Le culte du bien-être

Ian Froome

Avez-vous lu l’enquête de La Presse+ sur le « gourou » du yoga qui s’est mystérieusement volatilisé alors que s’accumulent les preuves contre lui? J’ai été très troublée par cette lecture que vous pouvez trouver ici. Car, de l’extérieur, son centre semblait tout ce qu’il y a de plus normal et j’ai bien failli assister à l’une de ses conférences, n’eut été d’un empêchement de dernière minute.

Ce qui m’a profondément dérangé dans cette histoire, c’est l’abus de pouvoir de la part d’une personne qui souffre visiblement de troubles mentaux. Car, je suis désolée d’être crue, mais quand on se proclame génie refoulé, qu’on dit devoir gouverner l’humanité et habité d’un chaos pur, il ne faut pas être très connecté à la réalité. Prenez une personne qui est vulnérable, bourrez-lui le crâne de vos grands discours et vous vous retrouvez dans un scénario frôlant celui de Roch Thériault.

Ce qui m’attriste en fait, c’est que tout cela soit relié au yoga. Car, des sectes, il y en a eu et il y en aura encore puisque l’abus et la soif de pouvoir perdurent. Mais de relier cela à une pratique qui se veut, à l’origine, spirituelle et posturale, dans le respect du corps et de ses adeptes, ça me donne froid dans le dos. C’est comme un double abus. Abuser des gens mais aussi abuser d’une sphère sensible de la vie : la recherche du bien-être.

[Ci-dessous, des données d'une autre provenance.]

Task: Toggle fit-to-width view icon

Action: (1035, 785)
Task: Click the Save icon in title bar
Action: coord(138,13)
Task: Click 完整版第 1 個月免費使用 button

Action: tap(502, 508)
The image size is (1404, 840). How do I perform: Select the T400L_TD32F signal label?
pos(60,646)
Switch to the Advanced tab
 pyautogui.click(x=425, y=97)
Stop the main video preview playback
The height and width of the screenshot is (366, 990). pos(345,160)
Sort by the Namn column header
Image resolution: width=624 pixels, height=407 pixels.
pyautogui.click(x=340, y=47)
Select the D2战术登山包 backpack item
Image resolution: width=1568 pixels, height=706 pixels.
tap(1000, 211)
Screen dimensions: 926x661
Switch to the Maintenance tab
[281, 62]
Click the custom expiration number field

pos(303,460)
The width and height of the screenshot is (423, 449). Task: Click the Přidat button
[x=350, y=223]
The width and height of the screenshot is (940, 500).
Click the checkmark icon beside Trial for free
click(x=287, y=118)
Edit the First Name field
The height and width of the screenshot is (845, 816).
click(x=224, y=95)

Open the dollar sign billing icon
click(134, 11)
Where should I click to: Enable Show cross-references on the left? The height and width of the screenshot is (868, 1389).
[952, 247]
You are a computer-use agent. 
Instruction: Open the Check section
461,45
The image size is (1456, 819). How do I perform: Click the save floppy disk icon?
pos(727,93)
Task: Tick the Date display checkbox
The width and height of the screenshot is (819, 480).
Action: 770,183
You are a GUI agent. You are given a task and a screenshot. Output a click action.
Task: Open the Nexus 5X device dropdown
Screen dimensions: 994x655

Il est vrai que, dans ce domaine, plusieurs poussent trop loin sans être formés pour faire face aux conséquences. Beaucoup de gens ne connaissent pas leur propre condition et se lancent dans des cours de plus en plus extrêmes, tentant d’atteindre des niveaux avancés trop rapidement. Le respect du corps, c’est la base même du yoga mais la sacro-sainte performance vient déloger l’aspect relaxation et zénitude de la pratique.

Lorsque je lis des histoires d’abus de la sorte, ça vient me chercher car je me dis que ça peut arriver à tout le monde. On ne peut pas juger ceux et celles qui se sont fait ensorceler car c’est du travail fignolé et de longue haleine pour réussir à isoler les victimes, à les convaincre et les inciter à se couper des autres qui ne sont pas dans la « clique ».

J’ai de la peine pour ces proies qui se réveillent, maintenant, face à la dure réalité : tout cela n’était que mirage et elles ont souvent perdu gros. Et nul besoin d’atteindre un tel niveau d’enrôlement : on a tous vu des gens se laisser convaincre d’investir dans des entreprises à risque ou de suivre des conférences ou formations plus ou moins officielles. Alex Perron en fait d’ailleurs un spectacle actuellement, se moquant des coachs de vie qui poussent comme les pissenlits.

Je ne dis pas que tous ces gens sont des charlatans mais, bien souvent, une personne a soigné ses propres blessures et se découvre un talent d’orateur après avoir retrouvé sa confiance et son estime de soi. Ça n’en fait pas pour autant une référence. Ça peut faire du bien, j’y assiste moi-même par moment, par plaisir. Mais il faut faire attention à ce qu’on laisse entrer dans nos vies.

La morale de cette histoire, je crois, c’est qu’il faut être prudent dans notre recherche du bonheur. Quand la recette semble trop facile, méfiez-vous. Et rappelez-vous toujours que vous êtes le seul maître de votre vie : personne ne peut ou ne devrait vous dire quoi faire. Soyez toujours libre de faire ce qu’il vous plait de votre temps et votre argent. Et surtout, lorsque vous vivez un coup dur, tournez-vous vers votre famille et vos amis sincères et non vers de parfaits inconnus qui vous promettent une guérison miracle… Finalement, si vous dérapez un peu, ne vous culpabilisez pas. Soyez conscients mais indulgents envers vous-même. Namasté!